Influence of ionisable lipid and sterol variations on lipid nanoparticle properties and performance.

Lipid nanoparticles (LNPs) have emerged as a vital delivery system for nucleic acids, particularly in the context of mRNA vaccines and therapeutics. This study evaluates the impact of various proprietary ionisable lipids on the physicochemical characteristics, encapsulation efficiency, and expression of mRNA within LNP formulations. We compared 11 novel ionisable lipids against the clinically used ALC-0315 in both in vitro and in vivo models. Alongside comprehensive physicochemical characterisation (including size, zeta potential, and polydispersity index), we uncovered significant variations in vitro in formulation performance influenced by lipid structure, where LNPs formulated with cone-shaped ionisable lipids exhibited markedly higher mRNA expression in HeLa cells compared to the control.
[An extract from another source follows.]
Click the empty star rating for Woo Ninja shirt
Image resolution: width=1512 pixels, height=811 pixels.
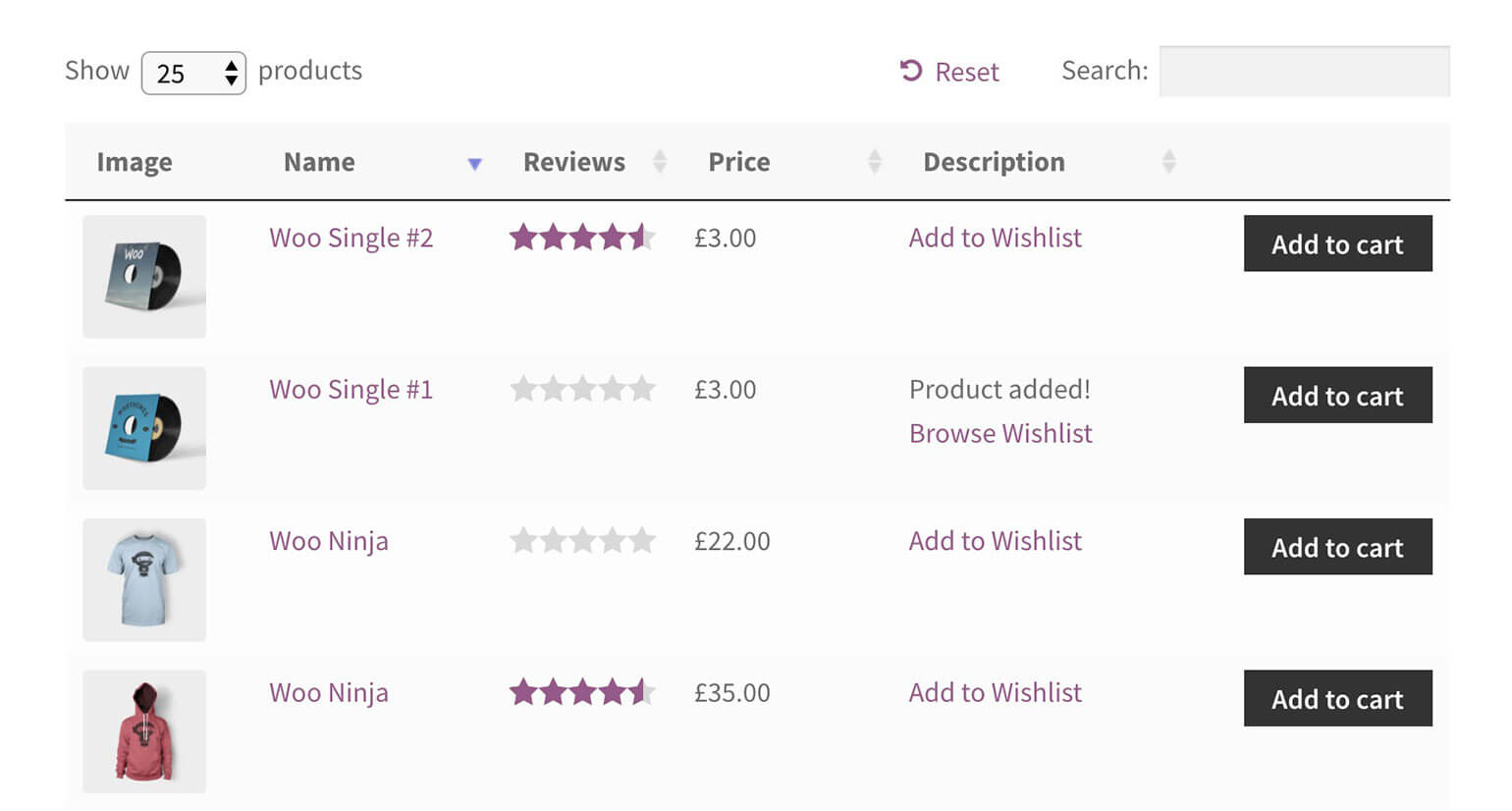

In vivo assessments revealed distinct biodistribution patterns, with ALC-0315 formulations demonstrating preferential delivery to the liver, while alternative ionisable lipids shifted distribution toward the spleen, emphasising the role of lipid composition in therapeutic efficacy. Notably, some proprietary LNPs performed well in vitro but showed poor in vivo expression, especially via IV administration, underscoring the importance of delivery context and offering novel insight into route-independent formulation performance trends. However, the overall performance ranking was consistent across both in vivo administration routes, with the best- and worst-performing formulations maintaining their relative expression profiles. Our findings also indicate that while differences in sterol choice modulate LNP properties, the choice of ionisable lipids is crucial for optimising mRNA delivery. Furthermore, the study highlights the discrepancies between in vitro and in vivo results, emphasising the need for further research into the biological complexities of LNP behaviour. Collectively, this work offers new insight into structure-function relationships within LNP systems and provides valuable formulation strategies for next-generation RNA therapies.